The last point highlights the importance of Content Delivery Networks (CDNs) in transporting content to the end user – in the right quality. The main idea behind this technique is to geographically distribute servers and then place content replicas on subsets of the server infrastructure (step 1: “generate abundance”).  The second important step is then – whenever a user requests content—to select the “best” server to serve the content to the user. “Best” can relate to different parameters – a geographically close server may offer great latency, but can still be heavily utilized. Gathering the right information and making a well-informed decision is a CDN’s important step 2: “select a server”.

No serious web-based business today can do without some sort of CDN technique. This is reflected by the enormous share of global IP traffic crossing CDNs and the strong diversification that has occurred in the CDN space (Network World). Although, what  the discussions around web performance techniques have largely neglected is the role of Internet Service Providers (ISP), who actually supply and manage the physical networks. Who would have thought that IP packets still have to pass the networks of the Verizons, AT&Ts, Telefónicas, British Telecoms, Oranges, Deutsche Telekoms, and China Telecoms (just to name a few) in this world. Every CDN (or any other performance improving technique) inevitably needs to interconnect with an ISP in order to be eventually networked to the end user. Furthermore, it is at this very frontier between the ISP and CDN universes where we actually observe a certain kind of idleness. An idleness, which, of course, breeds … opportunity.

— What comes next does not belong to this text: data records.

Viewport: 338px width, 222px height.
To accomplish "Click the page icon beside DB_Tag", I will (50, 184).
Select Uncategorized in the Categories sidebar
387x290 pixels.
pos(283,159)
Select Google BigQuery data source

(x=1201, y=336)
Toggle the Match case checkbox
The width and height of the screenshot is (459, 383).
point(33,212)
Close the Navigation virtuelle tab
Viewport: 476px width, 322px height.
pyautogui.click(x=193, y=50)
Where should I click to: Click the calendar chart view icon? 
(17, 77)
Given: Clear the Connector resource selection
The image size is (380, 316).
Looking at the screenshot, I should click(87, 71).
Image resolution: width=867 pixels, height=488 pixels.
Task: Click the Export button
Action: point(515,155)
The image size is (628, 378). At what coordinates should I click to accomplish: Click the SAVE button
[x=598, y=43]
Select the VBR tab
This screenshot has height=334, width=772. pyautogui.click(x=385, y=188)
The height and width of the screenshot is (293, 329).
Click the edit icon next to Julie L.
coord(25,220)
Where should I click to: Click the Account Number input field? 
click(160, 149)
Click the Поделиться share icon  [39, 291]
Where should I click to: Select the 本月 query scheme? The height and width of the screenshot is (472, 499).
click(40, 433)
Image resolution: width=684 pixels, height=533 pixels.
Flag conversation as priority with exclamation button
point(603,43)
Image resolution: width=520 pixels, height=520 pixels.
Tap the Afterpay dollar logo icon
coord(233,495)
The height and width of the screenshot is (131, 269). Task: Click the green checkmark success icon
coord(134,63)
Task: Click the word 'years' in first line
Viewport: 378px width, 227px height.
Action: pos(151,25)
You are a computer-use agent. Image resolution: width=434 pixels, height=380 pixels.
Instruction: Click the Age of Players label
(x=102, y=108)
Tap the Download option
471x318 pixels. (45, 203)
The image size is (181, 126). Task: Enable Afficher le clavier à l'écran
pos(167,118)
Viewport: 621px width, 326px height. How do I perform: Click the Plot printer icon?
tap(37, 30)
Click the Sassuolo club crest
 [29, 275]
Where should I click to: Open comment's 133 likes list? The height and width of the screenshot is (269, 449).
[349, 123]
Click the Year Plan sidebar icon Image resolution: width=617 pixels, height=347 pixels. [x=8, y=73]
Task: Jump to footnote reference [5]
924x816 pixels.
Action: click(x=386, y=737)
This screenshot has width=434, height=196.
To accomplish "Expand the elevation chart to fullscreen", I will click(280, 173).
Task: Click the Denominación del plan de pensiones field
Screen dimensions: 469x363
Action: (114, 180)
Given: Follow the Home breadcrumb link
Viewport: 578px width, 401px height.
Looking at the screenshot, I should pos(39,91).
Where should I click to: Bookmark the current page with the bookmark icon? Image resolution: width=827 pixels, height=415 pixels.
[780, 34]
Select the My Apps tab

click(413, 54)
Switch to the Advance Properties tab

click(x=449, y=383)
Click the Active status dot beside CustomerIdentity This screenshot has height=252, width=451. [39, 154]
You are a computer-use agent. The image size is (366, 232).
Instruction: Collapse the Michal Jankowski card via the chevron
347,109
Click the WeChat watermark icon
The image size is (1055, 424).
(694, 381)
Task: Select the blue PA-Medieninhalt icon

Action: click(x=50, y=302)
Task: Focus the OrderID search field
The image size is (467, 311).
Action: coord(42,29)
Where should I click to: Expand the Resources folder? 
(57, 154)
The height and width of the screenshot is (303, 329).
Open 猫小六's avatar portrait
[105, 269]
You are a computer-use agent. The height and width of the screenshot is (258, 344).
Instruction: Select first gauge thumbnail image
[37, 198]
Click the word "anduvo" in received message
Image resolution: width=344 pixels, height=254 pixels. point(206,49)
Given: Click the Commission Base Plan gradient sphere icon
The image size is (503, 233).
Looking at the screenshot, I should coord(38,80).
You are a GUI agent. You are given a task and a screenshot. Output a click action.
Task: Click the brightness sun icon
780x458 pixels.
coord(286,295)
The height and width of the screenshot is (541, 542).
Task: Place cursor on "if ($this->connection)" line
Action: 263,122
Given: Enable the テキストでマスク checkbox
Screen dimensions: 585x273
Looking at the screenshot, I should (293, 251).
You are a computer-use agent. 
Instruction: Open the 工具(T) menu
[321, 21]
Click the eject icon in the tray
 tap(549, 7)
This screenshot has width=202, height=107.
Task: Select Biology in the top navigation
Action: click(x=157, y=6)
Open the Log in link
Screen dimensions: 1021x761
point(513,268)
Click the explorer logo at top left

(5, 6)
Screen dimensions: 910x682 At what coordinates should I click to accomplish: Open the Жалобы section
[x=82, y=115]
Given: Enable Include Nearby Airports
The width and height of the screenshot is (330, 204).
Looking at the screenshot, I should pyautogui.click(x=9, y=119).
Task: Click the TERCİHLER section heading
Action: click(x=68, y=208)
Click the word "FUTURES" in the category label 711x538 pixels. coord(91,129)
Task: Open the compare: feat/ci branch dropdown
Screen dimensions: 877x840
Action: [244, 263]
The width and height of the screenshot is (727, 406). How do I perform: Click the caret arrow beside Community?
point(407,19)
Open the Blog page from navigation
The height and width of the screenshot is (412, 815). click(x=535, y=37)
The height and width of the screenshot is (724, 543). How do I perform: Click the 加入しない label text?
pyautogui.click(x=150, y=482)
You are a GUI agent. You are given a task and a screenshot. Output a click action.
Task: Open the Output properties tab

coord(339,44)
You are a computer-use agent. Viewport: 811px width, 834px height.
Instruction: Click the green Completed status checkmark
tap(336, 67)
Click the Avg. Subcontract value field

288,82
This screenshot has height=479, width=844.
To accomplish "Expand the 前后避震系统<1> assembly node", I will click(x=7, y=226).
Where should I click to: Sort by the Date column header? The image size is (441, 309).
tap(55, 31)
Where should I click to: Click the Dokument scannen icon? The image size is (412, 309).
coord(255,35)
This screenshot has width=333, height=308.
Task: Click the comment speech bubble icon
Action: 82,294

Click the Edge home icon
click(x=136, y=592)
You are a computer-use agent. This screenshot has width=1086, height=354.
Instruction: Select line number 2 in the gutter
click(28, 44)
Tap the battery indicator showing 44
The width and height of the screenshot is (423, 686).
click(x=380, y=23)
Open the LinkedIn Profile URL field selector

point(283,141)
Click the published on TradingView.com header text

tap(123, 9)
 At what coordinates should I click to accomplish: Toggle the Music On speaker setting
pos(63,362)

Technical University of Berlin revealed that ~50% of server selections made by CDNs assign a suboptimal server to an end user (see the paper here). That means the network path between server and end user could either have been shorter, less utilized, more reliable, etc. The reason for this mismatch is obvious: CDNs just cannot see in real-time what the conditions at the edge or in the ISP network really are (not to mention what they will be). The two subsystems (CDN | ISP) are shielded from one another by design of current internet protocols. This does not mean that the information for alignment is non-existing. ISPs literally sit on it – the information is currently just not accessible or ready for use. This is a huge unexcavated potential which, if elevated, would significantly improve the quality of delivery and drastically reduce network Opex and Capex. The core idea is created from the observed “darkness” of ISP networks: shed light on network state information and provide it to all content delivery partners in the internet ecosystem, i.e. Raising All Visors!

BENOCS has implemented the idea and is already running its solution in a major European Tier 1 backbone network. Centrally collecting network inventory and performance information in real-time continuously feeds and updates our data engine. Exploiting NetFlow, IS-IS, OSPF, SNMP, DNS, among other protocols, provides the basis for our optimization and network state prediction algorithms. These “network state maps” are offered via standard API in a high frequency manner to CDNs, but are also branched off to internal units for Business Intelligence (BI). The benefits are clear: if a major ISP engages in this symbiotic communication with just its top 5 CDNs (by volume), peak link utilization in the network is sustainably lowered by ~30% (drastically driving down projected Capex figures for planned network capacity), and customer segments with mediocre delay numbers are almost entirely shifted into the sweet regions below 75 milliseconds.

Therefore, tear down the artificial walls for network-aware, smart content delivery: Raising All Visors!